▶ [Work required]: From the listing below, restate word for word the lines from the line containing "Click the blue play button on video" down through the line containing "Viewport: 751px width, 1631px height.". Exclude pictures.
──────── Provided information
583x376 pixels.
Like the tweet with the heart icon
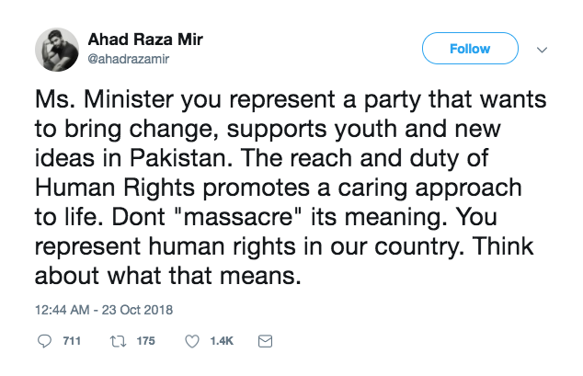(192, 341)
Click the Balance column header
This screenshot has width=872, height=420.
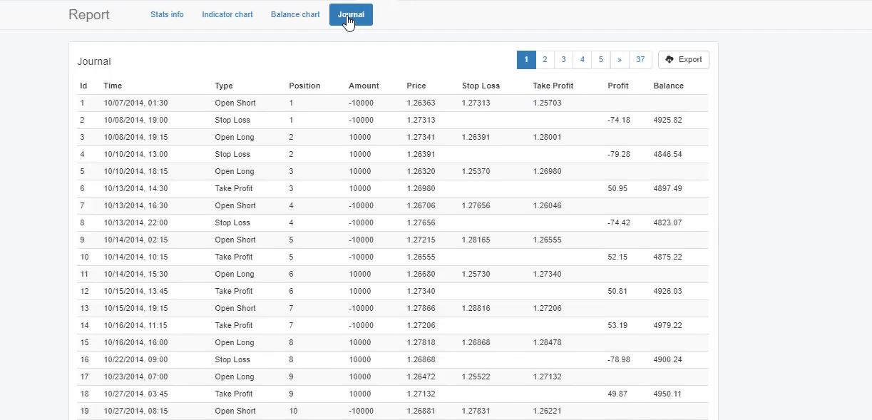668,86
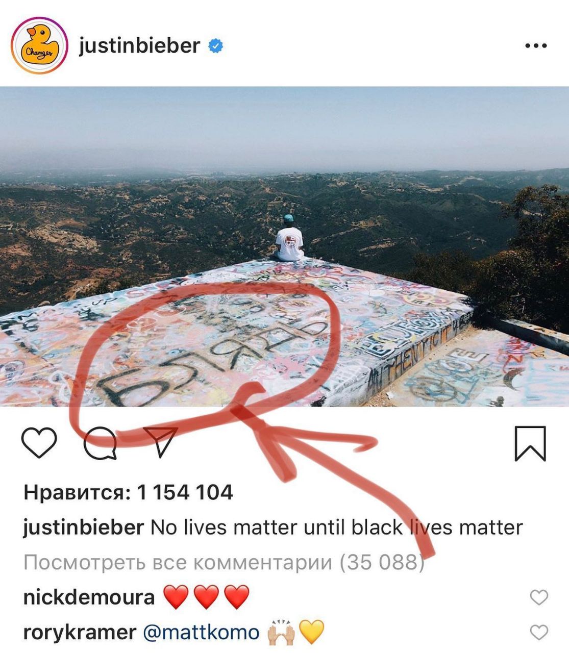Open nickdemoura's profile from the comment
Viewport: 569px width, 653px height.
89,597
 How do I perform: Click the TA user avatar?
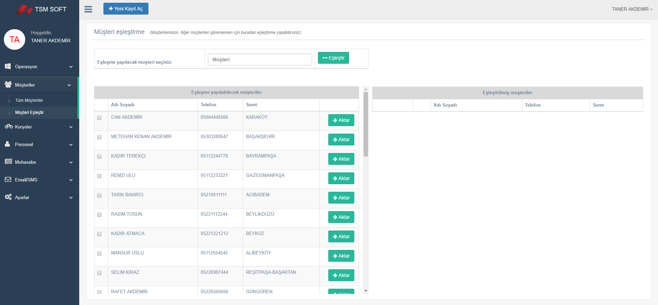[15, 39]
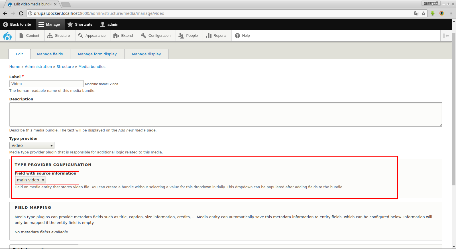Screen dimensions: 456x249
Task: Open the Type provider dropdown
Action: tap(32, 145)
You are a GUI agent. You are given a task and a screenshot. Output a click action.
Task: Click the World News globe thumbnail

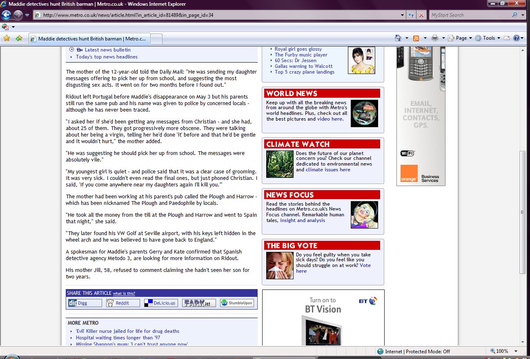364,113
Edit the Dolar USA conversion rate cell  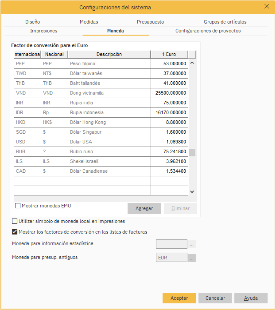(169, 142)
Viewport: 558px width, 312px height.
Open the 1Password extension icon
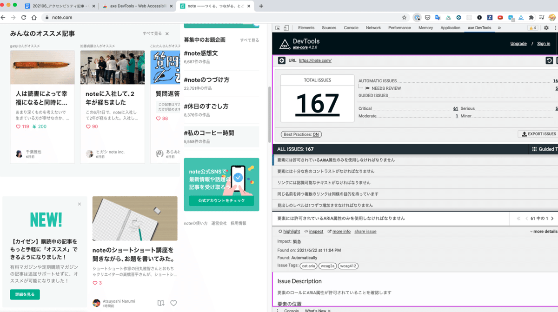[x=479, y=16]
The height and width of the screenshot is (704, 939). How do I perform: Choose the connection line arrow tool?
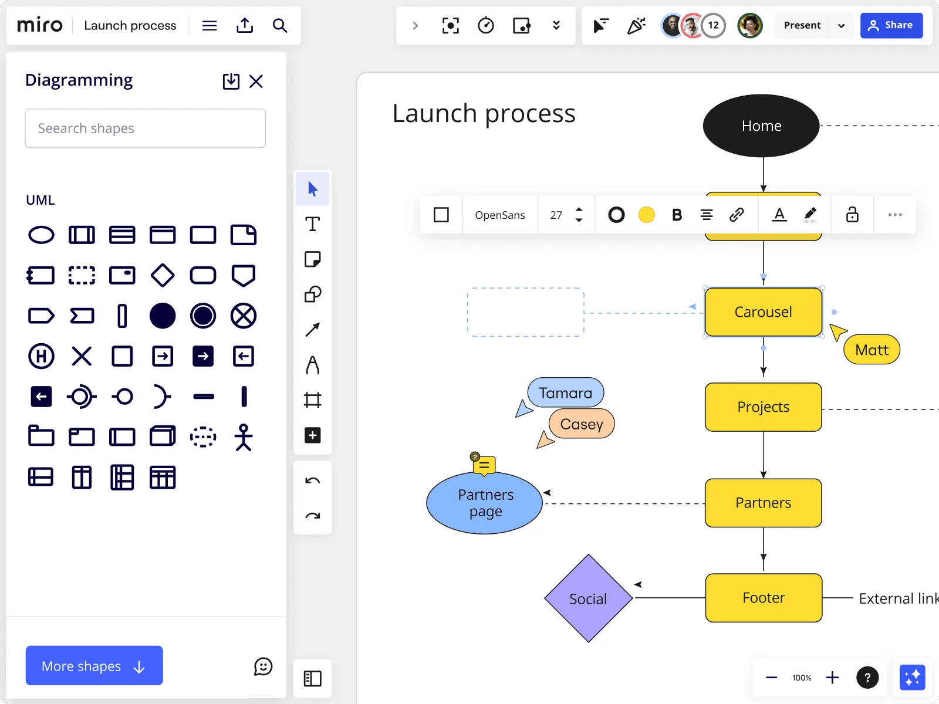(312, 330)
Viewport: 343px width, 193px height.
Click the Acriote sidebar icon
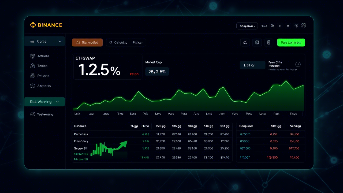click(33, 56)
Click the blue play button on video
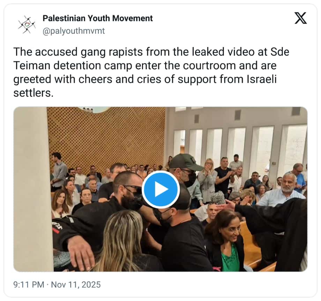This screenshot has width=321, height=301. click(x=161, y=190)
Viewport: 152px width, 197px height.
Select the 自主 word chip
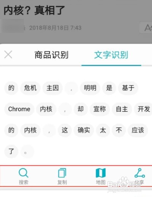(122, 109)
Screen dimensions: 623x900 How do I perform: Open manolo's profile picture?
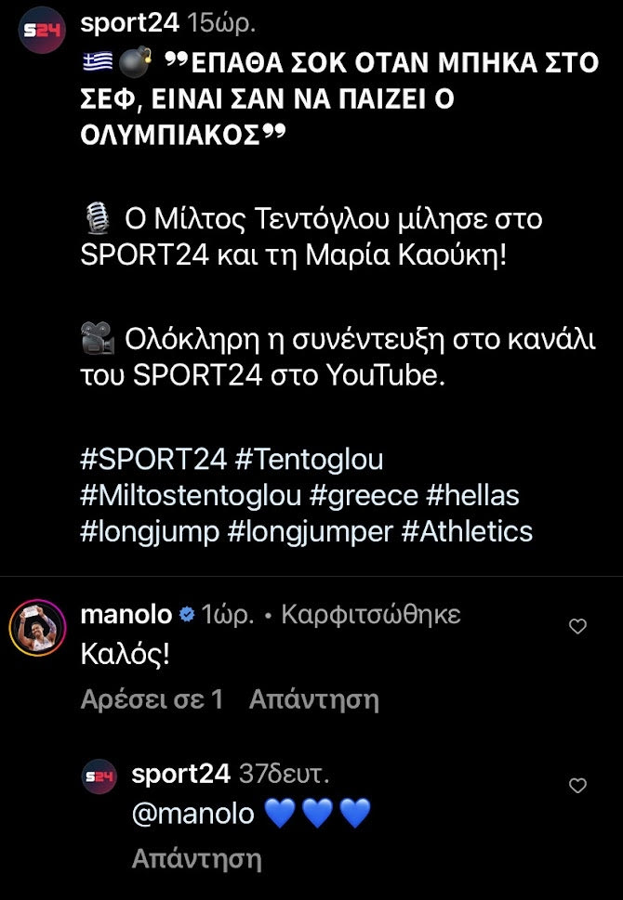[36, 627]
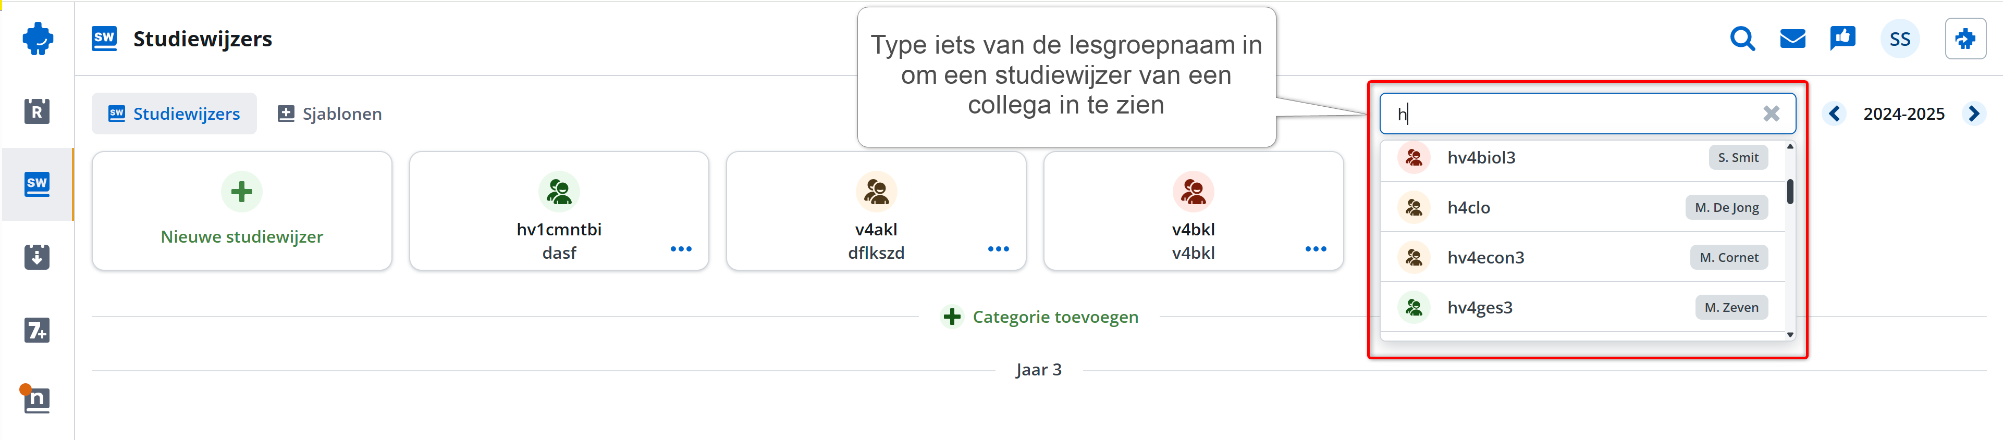Click the feedback thumbs-up icon

[x=1842, y=38]
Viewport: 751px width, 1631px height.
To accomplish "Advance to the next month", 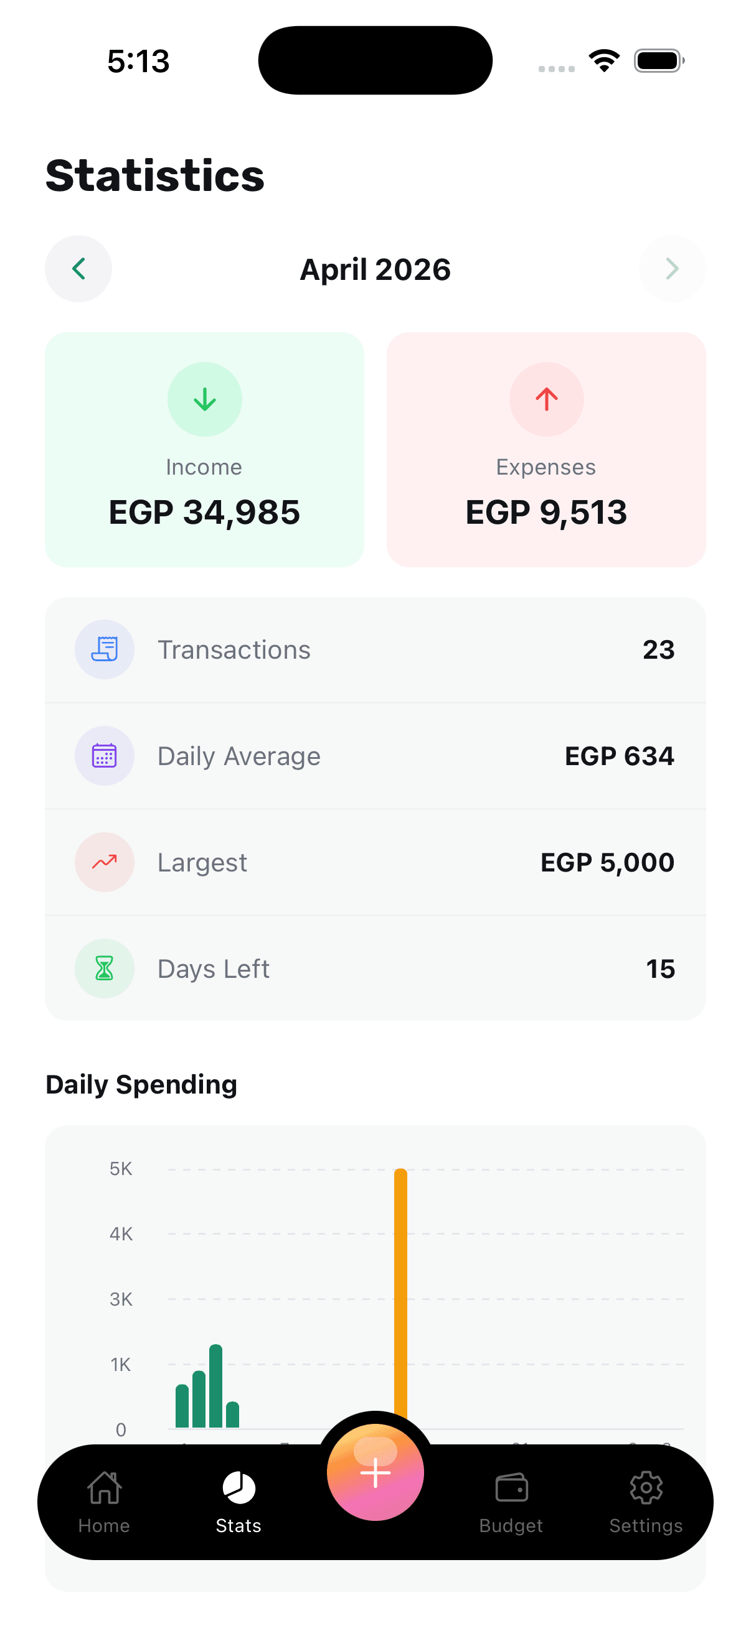I will (672, 268).
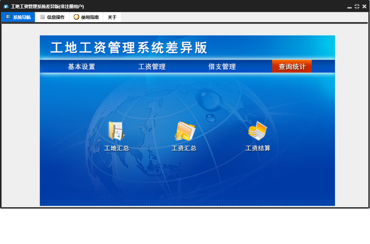Click the 工资结算 text label
The image size is (370, 244).
(x=258, y=148)
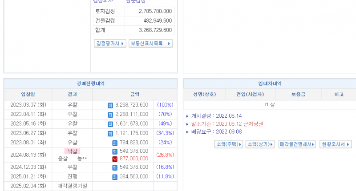Screen dimensions: 356x191
Task: Click the 최 icon beside 1,601,678,000
Action: coord(110,124)
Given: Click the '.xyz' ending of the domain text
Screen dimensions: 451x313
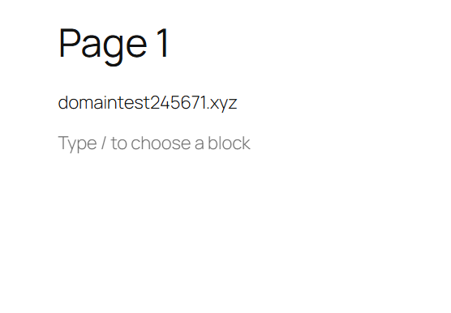Looking at the screenshot, I should coord(221,104).
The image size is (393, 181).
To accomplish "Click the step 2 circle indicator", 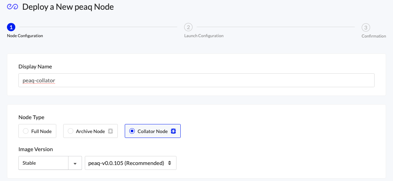I will [x=188, y=27].
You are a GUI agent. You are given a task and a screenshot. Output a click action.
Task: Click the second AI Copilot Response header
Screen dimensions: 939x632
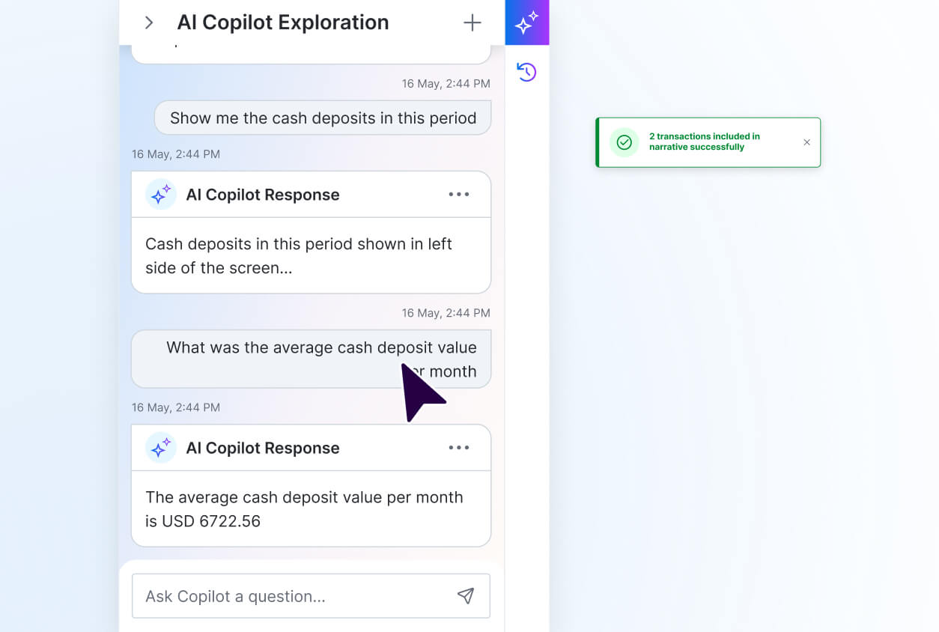[263, 448]
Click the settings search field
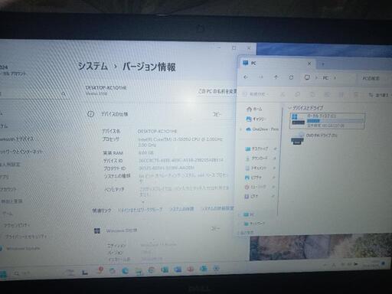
────────────────
▶ [Output of the exercise]:
Click the blue play button on video
This screenshot has width=321, height=301. click(x=161, y=190)
Viewport: 152px width, 197px height.
Select the 自主 word chip
(122, 109)
Screen dimensions: 623x900 How do I perform: Open manolo's profile picture?
[36, 627]
Click the feedback thumbs-up icon

[x=1842, y=38]
Viewport: 751px width, 1631px height.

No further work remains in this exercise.